# Brano di testo:
━━━━━━

Basta quindi che in ogni ospedale (reparto Maternità, Genetica e Diagnosi) ci sia un protocollo in cui si include l’obbligatorietà di eseguire il collegamento con l’associazione o il gruppo di sostegno corrispondente. Ovviamente bisognerà avere l’autorizzazione dei genitori, ma devono sapere dell’esistenza di questo servizio e della convenienza di avvalersene. Ci sono Paesi in cui questo è obbligatorio per legge.

Credete che l’amore – esercitato nella cura di vostra figlia affetta dalla sindrome di Down e con il vostro impegno nella Fondazione Sindrome di Down della Cantabria – sia una luce per la ricerca? Aiuta a porre una buona domanda alla ricerca, a cercare le cause dei problemi?

Non ci sono domande migliori di quelle che nascono nella quotidianità, perché ci portano a indagare sulle cause. Ho buoni esempi a disposizione. E c’è un valore aggiunto: l’esposizione dei risultati va accompagnata dall’autorità che dà l’esperienza personale. La credibilità, allora, si moltiplica a beneficio di tutti.

━━━━━━

# Compito assegnato 1:
Ripeti il passo del brano che comincia con le parole contenenti "Basta quindi che" e termina con "obbligatorio per legge.".
# Compito assegnato 2:
Riassumi il brano in due frasi.
# Compito assegnato 3:
Secondo il brano, in quali reparti di ogni ospedale dovrebbe esserci il protocollo?
Le righe che seguono hanno un'altra provenienza.

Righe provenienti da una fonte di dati
━━━━━━

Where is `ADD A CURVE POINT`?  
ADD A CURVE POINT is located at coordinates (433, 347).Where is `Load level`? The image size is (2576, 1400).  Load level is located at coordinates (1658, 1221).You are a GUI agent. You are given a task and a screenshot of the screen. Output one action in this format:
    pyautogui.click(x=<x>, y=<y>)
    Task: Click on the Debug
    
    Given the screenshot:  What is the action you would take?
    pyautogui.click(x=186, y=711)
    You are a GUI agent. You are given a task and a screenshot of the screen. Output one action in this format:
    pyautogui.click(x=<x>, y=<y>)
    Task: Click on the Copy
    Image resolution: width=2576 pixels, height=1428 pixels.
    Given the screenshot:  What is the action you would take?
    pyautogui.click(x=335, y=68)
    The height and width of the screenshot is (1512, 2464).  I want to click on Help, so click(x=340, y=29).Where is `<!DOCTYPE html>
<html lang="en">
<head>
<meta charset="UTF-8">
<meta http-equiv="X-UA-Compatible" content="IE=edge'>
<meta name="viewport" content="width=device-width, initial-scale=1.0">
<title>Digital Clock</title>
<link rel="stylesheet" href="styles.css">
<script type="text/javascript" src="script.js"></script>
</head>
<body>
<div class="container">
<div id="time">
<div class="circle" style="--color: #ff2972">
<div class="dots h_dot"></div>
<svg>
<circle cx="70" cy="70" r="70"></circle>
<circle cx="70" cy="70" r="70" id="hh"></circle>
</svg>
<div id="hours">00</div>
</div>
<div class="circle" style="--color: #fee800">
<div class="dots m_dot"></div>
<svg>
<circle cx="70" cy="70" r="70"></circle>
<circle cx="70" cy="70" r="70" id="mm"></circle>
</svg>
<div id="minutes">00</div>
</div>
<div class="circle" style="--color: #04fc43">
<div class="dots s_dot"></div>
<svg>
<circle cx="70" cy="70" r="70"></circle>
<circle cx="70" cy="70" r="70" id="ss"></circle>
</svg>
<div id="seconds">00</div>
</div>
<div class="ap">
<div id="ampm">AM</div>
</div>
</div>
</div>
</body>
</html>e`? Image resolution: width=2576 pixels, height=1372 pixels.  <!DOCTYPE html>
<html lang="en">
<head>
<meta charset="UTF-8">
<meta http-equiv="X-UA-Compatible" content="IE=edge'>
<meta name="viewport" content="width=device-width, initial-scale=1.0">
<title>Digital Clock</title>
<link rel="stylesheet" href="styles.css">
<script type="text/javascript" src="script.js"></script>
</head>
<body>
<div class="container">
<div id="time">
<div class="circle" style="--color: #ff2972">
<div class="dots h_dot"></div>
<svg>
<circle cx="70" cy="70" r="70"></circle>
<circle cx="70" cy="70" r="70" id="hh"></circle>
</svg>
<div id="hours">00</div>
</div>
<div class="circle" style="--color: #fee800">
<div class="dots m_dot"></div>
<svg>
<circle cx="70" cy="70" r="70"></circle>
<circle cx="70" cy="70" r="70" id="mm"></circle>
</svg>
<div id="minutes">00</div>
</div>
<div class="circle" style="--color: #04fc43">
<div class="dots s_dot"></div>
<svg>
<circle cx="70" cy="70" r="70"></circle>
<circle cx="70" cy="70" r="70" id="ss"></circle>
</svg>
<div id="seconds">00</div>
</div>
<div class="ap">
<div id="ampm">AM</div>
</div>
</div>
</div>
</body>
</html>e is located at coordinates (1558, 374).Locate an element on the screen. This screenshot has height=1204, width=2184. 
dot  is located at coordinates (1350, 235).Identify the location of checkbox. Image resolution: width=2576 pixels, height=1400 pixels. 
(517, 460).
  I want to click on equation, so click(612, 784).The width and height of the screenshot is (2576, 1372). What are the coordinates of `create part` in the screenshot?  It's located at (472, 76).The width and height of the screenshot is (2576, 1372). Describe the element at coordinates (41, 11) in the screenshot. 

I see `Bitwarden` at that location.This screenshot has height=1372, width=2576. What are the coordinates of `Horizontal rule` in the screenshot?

━━━━━━

# Soluzione proposta 1:
Basta quindi che in ogni ospedale (reparto Maternità, Genetica e Diagnosi) ci sia un protocollo in cui si include l’obbligatorietà di eseguire il collegamento con l’associazione o il gruppo di sostegno corrispondente. Ovviamente bisognerà avere l’autorizzazione dei genitori, ma devono sapere dell’esistenza di questo servizio e della convenienza di avvalersene. Ci sono Paesi in cui questo è obbligatorio per legge.

# Soluzione proposta 2:
Basta che ogni ospedale abbia un protocollo che renda obbligatorio il collegamento con l'associazione o il gruppo di sostegno corrispondente, previa autorizzazione dei genitori, che devono sapere dell'esistenza del servizio. Le domande migliori sono quelle che nascono nella quotidianità, e l'esperienza personale dà ai risultati un'autorità che ne moltiplica la credibilità a beneficio di tutti.

# Soluzione proposta 3:
Maternità, Genetica e Diagnosi.